Depuis sa création, le panel des candidats entrepreneurs s'est élargi et ne se limite plus aux jeunes diplômés de l'Enstib. L'objectif est d'intégrer tout porteur de projet permettant d'apporter de la valeur ajoutée autour de la transformation du bois. Ainsi, La Boëte accompagne aussi des designers, des architectes, des personnes en reconversion, etc. En étant intégré à la Communauté d'agglomération d'Épinal, La Boëte peut accompagner un projet quel que soit son degré de maturité et les moyens mis en œuvre sont décidés au cas par cas lors du comité de sélection.

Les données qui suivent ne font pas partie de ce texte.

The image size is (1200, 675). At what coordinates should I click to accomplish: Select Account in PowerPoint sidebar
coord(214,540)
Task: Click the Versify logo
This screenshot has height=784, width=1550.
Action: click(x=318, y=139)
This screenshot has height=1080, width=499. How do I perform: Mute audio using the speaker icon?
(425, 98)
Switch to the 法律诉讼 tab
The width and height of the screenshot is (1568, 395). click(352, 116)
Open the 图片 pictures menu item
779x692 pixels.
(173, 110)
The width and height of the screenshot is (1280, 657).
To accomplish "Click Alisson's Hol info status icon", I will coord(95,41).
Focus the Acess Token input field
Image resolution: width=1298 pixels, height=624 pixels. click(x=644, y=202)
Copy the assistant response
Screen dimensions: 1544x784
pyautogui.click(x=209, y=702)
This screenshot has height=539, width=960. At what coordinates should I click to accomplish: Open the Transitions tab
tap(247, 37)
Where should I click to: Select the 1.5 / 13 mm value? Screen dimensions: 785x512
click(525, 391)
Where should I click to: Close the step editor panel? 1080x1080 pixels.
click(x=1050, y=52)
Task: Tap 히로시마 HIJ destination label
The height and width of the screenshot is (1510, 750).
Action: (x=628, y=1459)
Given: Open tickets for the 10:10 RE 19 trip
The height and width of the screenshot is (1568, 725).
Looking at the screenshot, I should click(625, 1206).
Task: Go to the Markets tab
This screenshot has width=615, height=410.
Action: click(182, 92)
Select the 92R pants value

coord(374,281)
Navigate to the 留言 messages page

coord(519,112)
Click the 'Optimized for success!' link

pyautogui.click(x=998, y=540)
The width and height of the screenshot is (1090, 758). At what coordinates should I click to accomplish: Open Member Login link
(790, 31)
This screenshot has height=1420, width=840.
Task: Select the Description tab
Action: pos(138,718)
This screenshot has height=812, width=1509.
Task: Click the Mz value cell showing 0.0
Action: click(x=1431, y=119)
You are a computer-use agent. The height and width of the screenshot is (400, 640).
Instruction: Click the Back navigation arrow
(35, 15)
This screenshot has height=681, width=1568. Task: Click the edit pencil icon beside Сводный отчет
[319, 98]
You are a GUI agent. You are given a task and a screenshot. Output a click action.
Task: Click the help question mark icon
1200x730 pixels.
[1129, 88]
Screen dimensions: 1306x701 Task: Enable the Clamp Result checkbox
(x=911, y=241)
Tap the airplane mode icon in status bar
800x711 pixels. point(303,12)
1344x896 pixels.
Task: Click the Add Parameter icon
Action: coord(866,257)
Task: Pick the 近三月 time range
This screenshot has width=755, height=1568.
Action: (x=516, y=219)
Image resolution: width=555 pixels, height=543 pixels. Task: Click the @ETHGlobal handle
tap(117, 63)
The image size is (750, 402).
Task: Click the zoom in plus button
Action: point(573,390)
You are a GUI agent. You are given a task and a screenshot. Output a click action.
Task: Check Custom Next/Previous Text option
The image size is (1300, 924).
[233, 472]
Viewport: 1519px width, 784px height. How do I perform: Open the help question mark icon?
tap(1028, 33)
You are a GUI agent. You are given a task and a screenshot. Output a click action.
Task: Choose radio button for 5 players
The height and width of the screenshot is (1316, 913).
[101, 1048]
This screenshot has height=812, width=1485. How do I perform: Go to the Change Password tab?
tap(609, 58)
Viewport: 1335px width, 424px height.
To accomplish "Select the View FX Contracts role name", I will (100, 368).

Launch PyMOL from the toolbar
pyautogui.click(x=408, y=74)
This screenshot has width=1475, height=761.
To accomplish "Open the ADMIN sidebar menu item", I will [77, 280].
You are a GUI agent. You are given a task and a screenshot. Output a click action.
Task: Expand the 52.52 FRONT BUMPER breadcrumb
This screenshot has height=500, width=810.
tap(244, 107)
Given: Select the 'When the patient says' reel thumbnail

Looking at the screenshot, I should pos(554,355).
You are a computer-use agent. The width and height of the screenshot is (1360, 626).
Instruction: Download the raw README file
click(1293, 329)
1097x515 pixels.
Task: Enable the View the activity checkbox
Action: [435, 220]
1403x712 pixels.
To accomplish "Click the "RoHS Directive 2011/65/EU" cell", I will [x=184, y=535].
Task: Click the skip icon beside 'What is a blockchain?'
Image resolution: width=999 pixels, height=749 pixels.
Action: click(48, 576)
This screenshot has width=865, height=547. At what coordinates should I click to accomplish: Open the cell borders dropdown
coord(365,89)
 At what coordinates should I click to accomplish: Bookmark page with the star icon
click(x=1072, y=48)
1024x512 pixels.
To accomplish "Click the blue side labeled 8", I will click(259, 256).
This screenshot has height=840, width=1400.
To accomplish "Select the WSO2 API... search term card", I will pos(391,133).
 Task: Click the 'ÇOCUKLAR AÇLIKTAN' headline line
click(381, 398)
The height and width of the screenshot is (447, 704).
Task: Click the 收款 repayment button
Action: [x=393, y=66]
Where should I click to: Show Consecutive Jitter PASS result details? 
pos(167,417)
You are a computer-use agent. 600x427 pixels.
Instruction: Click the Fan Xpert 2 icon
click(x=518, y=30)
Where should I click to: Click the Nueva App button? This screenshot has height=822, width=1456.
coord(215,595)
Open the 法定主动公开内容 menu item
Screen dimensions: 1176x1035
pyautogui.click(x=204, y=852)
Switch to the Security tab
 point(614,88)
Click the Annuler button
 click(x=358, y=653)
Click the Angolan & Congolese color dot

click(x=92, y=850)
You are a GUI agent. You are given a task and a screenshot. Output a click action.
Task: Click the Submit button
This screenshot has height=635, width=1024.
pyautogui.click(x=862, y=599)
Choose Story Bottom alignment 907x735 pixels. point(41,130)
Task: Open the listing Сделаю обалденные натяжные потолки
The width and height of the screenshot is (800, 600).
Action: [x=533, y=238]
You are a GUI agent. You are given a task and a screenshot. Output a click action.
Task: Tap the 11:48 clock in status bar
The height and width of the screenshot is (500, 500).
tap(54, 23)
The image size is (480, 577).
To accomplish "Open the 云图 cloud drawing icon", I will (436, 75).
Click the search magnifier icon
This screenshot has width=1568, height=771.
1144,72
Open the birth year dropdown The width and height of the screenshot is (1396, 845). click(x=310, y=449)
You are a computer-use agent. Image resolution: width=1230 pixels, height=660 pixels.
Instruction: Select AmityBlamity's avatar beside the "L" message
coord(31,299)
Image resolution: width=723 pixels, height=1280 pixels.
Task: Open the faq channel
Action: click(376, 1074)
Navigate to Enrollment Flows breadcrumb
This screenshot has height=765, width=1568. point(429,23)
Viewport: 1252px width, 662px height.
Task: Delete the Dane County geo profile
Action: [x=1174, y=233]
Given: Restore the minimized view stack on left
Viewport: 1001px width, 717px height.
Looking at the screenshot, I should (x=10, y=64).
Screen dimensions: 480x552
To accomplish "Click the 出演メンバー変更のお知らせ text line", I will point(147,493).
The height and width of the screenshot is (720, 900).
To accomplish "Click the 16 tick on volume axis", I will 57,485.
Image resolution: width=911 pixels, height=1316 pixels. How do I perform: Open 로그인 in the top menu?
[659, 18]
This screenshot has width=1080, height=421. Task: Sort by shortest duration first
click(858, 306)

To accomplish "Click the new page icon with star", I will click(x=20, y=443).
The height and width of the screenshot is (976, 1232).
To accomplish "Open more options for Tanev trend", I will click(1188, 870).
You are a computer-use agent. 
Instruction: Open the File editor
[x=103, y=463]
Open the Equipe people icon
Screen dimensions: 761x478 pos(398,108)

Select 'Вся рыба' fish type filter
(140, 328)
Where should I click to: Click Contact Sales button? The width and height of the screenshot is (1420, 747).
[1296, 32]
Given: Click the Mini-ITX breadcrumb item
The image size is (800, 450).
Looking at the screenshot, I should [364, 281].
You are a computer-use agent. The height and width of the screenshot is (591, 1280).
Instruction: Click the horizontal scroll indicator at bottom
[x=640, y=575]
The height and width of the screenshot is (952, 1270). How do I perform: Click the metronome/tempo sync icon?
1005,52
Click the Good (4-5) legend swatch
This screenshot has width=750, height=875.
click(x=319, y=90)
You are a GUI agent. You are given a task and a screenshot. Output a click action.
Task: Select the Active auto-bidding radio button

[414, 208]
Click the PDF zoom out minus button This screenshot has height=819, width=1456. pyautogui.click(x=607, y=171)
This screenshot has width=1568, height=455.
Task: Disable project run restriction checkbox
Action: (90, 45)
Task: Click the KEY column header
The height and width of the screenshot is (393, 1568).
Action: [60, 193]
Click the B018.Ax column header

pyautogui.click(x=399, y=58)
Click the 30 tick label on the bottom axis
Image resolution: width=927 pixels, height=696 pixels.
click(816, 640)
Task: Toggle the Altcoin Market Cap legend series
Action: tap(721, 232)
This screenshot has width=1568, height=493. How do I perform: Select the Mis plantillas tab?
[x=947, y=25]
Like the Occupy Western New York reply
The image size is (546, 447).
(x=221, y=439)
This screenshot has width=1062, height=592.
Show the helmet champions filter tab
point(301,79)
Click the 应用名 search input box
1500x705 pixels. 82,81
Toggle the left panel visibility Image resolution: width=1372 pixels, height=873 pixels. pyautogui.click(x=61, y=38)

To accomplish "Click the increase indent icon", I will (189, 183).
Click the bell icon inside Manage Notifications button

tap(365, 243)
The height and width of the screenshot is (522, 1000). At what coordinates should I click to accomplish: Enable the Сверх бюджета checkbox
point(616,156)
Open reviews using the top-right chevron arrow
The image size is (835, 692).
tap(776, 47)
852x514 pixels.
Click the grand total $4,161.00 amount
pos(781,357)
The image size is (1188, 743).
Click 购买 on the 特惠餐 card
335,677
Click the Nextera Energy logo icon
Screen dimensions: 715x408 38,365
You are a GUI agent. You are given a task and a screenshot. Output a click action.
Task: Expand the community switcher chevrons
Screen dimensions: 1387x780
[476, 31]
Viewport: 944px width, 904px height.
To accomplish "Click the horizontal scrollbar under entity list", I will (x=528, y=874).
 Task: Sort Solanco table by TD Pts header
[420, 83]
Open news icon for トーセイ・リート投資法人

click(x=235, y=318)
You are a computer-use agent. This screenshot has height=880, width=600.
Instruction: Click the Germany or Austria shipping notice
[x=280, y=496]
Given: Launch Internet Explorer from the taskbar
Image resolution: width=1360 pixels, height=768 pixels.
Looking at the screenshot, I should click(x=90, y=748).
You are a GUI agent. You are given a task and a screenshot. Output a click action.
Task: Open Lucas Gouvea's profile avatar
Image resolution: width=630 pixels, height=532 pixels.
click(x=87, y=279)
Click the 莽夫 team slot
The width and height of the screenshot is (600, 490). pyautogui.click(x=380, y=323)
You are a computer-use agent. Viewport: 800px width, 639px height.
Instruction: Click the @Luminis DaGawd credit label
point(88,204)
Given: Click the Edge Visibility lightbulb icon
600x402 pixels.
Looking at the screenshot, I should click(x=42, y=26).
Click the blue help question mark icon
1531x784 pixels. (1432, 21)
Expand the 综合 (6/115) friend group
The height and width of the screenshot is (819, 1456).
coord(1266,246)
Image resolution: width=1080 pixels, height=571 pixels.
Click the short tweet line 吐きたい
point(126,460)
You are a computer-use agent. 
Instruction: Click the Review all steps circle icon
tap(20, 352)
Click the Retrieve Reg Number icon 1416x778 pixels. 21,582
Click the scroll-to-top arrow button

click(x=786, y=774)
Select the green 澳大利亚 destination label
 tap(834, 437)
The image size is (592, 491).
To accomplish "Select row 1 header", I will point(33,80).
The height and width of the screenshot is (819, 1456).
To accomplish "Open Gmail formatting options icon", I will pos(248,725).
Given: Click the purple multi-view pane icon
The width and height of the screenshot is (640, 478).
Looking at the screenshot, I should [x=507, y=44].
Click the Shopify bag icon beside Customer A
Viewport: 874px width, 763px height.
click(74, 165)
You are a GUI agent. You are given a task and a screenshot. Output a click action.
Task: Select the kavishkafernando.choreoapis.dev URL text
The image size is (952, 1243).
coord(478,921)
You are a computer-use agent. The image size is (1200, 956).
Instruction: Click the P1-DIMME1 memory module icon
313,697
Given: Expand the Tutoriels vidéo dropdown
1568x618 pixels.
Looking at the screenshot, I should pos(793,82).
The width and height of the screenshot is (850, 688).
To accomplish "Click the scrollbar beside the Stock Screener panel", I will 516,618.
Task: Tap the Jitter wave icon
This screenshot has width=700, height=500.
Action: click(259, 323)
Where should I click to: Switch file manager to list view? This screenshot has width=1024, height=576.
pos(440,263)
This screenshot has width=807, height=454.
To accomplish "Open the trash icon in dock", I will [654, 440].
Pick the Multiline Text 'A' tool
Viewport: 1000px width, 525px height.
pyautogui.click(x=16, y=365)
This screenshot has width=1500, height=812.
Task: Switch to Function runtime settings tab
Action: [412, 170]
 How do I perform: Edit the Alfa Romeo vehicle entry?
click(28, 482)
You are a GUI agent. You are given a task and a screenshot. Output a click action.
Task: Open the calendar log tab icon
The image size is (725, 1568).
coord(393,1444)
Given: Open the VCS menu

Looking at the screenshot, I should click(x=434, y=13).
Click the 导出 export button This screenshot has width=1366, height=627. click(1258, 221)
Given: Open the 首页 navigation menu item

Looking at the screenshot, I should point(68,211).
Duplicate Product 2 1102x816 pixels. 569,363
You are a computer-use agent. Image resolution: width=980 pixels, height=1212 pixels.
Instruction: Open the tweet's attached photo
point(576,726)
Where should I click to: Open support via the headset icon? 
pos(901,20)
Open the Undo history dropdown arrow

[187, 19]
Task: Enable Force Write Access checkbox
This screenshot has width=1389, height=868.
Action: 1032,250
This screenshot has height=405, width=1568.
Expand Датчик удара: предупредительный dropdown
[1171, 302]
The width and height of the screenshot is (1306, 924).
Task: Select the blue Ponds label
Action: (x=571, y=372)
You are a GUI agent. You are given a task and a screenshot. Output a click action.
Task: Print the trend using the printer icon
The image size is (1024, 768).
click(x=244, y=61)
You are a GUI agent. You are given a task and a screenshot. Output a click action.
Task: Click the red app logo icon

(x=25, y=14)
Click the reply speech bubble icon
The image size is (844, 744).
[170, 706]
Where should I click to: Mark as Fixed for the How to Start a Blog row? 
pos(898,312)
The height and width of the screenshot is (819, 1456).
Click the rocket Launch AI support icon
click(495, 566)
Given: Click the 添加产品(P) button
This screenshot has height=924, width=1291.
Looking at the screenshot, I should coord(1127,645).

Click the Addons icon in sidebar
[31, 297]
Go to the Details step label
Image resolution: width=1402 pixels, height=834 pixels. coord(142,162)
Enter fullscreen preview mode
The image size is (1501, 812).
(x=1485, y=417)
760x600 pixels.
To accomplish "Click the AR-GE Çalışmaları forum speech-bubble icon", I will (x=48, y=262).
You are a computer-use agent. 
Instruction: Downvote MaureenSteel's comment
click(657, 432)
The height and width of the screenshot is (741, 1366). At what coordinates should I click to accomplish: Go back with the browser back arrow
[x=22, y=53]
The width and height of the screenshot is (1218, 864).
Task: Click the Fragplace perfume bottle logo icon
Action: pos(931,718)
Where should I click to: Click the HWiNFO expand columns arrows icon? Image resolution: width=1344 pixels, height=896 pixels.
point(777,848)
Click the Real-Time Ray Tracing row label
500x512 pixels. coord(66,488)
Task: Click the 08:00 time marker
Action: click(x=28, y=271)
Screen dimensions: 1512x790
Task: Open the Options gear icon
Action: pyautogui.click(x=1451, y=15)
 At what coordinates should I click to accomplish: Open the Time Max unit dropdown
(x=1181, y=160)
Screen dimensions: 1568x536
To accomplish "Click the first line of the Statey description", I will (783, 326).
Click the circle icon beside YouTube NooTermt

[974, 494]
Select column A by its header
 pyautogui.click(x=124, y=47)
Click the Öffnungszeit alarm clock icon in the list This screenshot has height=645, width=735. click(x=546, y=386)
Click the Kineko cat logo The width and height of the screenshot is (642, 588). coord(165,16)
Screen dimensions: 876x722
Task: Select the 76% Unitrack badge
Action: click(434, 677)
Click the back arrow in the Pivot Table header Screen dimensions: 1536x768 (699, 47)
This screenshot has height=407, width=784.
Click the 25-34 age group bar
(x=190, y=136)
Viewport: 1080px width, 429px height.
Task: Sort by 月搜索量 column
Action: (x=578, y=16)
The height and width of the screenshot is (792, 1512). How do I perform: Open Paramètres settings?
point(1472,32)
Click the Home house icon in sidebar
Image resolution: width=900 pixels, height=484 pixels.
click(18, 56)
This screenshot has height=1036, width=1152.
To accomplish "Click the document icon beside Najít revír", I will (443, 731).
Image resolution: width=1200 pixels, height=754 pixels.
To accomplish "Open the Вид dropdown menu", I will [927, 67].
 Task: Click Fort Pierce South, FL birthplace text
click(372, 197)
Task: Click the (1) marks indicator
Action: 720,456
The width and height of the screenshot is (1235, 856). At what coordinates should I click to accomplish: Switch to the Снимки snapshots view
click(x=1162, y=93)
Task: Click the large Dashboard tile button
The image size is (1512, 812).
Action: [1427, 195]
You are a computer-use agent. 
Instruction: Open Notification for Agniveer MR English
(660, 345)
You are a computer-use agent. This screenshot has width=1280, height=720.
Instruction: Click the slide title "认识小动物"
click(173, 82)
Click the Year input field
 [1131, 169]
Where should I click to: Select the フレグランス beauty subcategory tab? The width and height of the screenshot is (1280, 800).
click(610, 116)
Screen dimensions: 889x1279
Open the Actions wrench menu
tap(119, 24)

Deux lieux permettent l'accompagnement en accueillant physiquement les porteurs de projet : La Boëte, aux Voivres, où se trouvent des bureaux, une salle de réunion équipée pour des présentations, un serveur informatique, des éléments de reprographie et cinq studios permettant aux porteurs de projet d'avoir un pied à terre sur place ; l'Hôtel innovation bois, à Épinal, où 4 cellules de 65 m² autour de l'atelier partagé géré par l'entreprise Xylolab et un espace de coworking sont dédiés aux couvés.